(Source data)
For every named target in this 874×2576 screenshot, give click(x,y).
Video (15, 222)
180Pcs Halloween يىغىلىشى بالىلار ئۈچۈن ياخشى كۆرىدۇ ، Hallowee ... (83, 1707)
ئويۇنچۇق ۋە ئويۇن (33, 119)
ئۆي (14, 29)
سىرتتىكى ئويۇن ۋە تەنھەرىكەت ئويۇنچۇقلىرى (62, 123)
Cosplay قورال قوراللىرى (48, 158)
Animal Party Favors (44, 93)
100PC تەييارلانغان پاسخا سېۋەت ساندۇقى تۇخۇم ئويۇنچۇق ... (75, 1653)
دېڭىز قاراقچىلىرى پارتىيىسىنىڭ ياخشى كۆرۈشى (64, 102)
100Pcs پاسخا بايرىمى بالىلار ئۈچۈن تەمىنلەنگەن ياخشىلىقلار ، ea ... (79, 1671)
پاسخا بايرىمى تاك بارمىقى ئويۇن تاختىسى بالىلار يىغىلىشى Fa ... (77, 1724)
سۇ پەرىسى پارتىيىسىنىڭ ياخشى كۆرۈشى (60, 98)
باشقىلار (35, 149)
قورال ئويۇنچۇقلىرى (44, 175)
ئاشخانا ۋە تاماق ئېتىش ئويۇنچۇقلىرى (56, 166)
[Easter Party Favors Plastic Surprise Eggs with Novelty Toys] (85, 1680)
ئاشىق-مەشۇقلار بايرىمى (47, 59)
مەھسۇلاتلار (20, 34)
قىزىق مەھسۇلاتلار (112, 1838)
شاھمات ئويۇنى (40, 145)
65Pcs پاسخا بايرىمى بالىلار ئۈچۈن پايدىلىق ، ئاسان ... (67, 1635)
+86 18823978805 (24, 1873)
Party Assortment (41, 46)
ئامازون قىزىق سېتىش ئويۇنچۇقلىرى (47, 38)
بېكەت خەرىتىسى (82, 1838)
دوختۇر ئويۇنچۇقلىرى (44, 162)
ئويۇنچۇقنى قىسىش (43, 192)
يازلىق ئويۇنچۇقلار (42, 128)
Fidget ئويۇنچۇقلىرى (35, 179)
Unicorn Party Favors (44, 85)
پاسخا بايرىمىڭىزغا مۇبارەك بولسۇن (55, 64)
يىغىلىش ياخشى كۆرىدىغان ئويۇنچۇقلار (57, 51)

* WHAT TO DO *
Your task is to gather all lines from the entries above that hold the word "ئويۇنچۇقلار".

* RESPONSE BELOW *
يازلىق ئويۇنچۇقلار (42, 128)
يىغىلىش ياخشى كۆرىدىغان ئويۇنچۇقلار (57, 51)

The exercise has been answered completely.